## TEXT SHOWN
+ + +
Chatterjee's suggestion that Dravidosaurus was a plesiosaur was first explicitly questioned by Peredo Superbiola et al. (2003). This study pointed out that the skull and armor plates figured in the original description, specimens Chatterjee had admittedly not examined, were "certainly not plesiosaurian" but also stated that the fossils were in need of redescription. Similar criticism was offered by Galton & Upchurch (2004), who also noted that the skull and armor plate described in 1979 could not be from a plesiosaur and consequently maintained Dravidosaurus as a stegosaur. Fastovsky & Weishampel (2005) followed Galton & Upchurch's opinion, noting that features of the skull as well as the presence of plates and spikes suggested that Dravidosaurus was a stegosaur. In 2012, Galton again affirmed his belief that Dravidosaurus was a stegosaur due to the presence of plates and a stegosaur-like tooth among the material. Galton also encouraged new examinations of the specimens. The 'Dino Directory' of the London Natural History Museum, written by Paul Barrett, considers Dravidosaurus to be a stegosaurian dinosaur, noting that its fossils were "once thought" to have been plesiosaurian but also that its taxonomical classification is not yet agreed.

In 2017, Galton and Ayyasami together reaffirmed the stegosaurian classification of Dravidosaurus, stating that they saw no similarities between the photographs of the fossils of Dravidosaurus in its original description and the pelvic and hindlimb elements of plesiosaurs. They noted that the small tooth referred to Dravidosaurus was especially unlikely to be plesiosaurian. Furthermore, Ayyasami announced that he was in the process of working on new undescribed and likely stegosaurian bones from the original site of the Dravidosaurus fossils.

=== Implications ===
No certain and undisputed stegosaurian fossil remains have been recovered in deposits from the Late Cretaceous. If Dravidosaurus was a stegosaur, it would consequently represent the last known member of the group by a timeframe of tens of millions of years. This would suggest either that the stegosaurian fossil record is poorly sampled throughout the world or that the stegosaurs persisted in what today is India for a long time after they had gone extinct elsewhere.

== Palaeoenvironment ==
The Anaipadi Formation preserves fossils from a neritic environment (the relatively shallow part of the ocean above the drop-off of the continental shelf). The Dravidosaurus fossils come from the upper portion of the unit, which is marked by the presence of the ammonite Kossmaticeras theobaldianum. The Anaipadi Formation preserves a rich mollusc fauna, including common fossils of ammonites and inoceramids, as well as brachiopods. Fossils of marine reptiles have also been found, although they are rare. It has been suggested that the abundant brachiopods and inoceramids in the upper Anaipadi Formation indicates a transgressive environment.
+ + +
## WORK TO COMPLETE
[a] Rewrite the part of the Dravidosaurus text that opens with the words containing "In 2017, Galton" and closes with "the Dravidosaurus fossils.", putting "images" in place of "photographs".
[b] Answer these questions from the Dravidosaurus text.
(i) Which ammonite marks the upper portion of the Anaipadi Formation?
(ii) In what year did Galton and Ayyasami together reaffirm the stegosaurian classification of Dravidosaurus?
(iii) Who wrote the 'Dino Directory' of the London Natural History Museum?
[c] Please say whether each statement agrees with the Dravidosaurus text, and quote the words that decide it.
(i) Peredo Superbiola et al. were the first to explicitly question the idea that Dravidosaurus was a plesiosaur.
(ii) Fossils of marine reptiles are common in the Anaipadi Formation.
(iii) Certain and undisputed stegosaurian remains have been recovered from Late Cretaceous deposits.

## INFORMATION SHOWN
+ + +
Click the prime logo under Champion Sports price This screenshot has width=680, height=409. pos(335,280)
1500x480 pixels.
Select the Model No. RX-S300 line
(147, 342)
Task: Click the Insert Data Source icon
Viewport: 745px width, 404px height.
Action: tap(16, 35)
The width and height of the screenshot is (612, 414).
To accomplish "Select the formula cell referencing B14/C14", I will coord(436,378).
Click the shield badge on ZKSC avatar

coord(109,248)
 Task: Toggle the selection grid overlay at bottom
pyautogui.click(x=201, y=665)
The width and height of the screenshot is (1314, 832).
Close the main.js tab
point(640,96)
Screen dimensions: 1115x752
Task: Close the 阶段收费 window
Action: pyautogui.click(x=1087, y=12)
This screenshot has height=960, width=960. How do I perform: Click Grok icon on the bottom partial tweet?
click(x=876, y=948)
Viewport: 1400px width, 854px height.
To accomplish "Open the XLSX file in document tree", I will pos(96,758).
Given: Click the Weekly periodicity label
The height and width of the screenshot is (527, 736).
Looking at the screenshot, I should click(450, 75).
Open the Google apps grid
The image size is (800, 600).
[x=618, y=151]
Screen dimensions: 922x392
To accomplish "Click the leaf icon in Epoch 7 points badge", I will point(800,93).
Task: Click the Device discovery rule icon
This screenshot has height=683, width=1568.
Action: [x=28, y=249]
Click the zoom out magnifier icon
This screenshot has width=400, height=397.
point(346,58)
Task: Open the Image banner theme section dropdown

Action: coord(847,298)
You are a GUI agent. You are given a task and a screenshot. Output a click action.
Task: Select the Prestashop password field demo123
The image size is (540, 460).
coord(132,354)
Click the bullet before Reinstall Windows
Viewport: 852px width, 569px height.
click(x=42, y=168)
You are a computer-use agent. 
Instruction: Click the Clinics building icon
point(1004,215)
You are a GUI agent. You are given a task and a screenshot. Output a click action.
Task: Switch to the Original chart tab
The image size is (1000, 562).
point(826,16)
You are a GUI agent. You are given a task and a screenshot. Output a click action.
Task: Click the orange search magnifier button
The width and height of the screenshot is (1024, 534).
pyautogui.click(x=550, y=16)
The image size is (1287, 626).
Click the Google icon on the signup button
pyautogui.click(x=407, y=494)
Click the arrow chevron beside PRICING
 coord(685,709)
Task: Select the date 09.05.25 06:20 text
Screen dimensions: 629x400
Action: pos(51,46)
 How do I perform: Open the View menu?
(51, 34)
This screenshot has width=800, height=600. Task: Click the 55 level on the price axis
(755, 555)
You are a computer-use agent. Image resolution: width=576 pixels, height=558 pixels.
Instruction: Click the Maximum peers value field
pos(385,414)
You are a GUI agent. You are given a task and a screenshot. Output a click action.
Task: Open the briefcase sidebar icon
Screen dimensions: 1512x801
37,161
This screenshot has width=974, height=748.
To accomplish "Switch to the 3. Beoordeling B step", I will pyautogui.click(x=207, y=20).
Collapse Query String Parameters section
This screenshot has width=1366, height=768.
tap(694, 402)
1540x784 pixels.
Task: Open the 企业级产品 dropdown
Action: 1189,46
+ + +
## TASK RESULTS
[a]
In 2017, Galton and Ayyasami together reaffirmed the stegosaurian classification of Dravidosaurus, stating that they saw no similarities between the images of the fossils of Dravidosaurus in its original description and the pelvic and hindlimb elements of plesiosaurs. They noted that the small tooth referred to Dravidosaurus was especially unlikely to be plesiosaurian. Furthermore, Ayyasami announced that he was in the process of working on new undescribed and likely stegosaurian bones from the original site of the Dravidosaurus fossils.

[b]
(i) Kossmaticeras theobaldianum
(ii) 2017
(iii) Paul Barrett

[c]
(i) Yes: "Chatterjee's suggestion that Dravidosaurus was a plesiosaur was first explicitly questioned by Peredo Superbiola et al. (2003)."
(ii) No: "Fossils of marine reptiles have also been found, although they are rare."
(iii) No: "No certain and undisputed stegosaurian fossil remains have been recovered in deposits from the Late Cretaceous."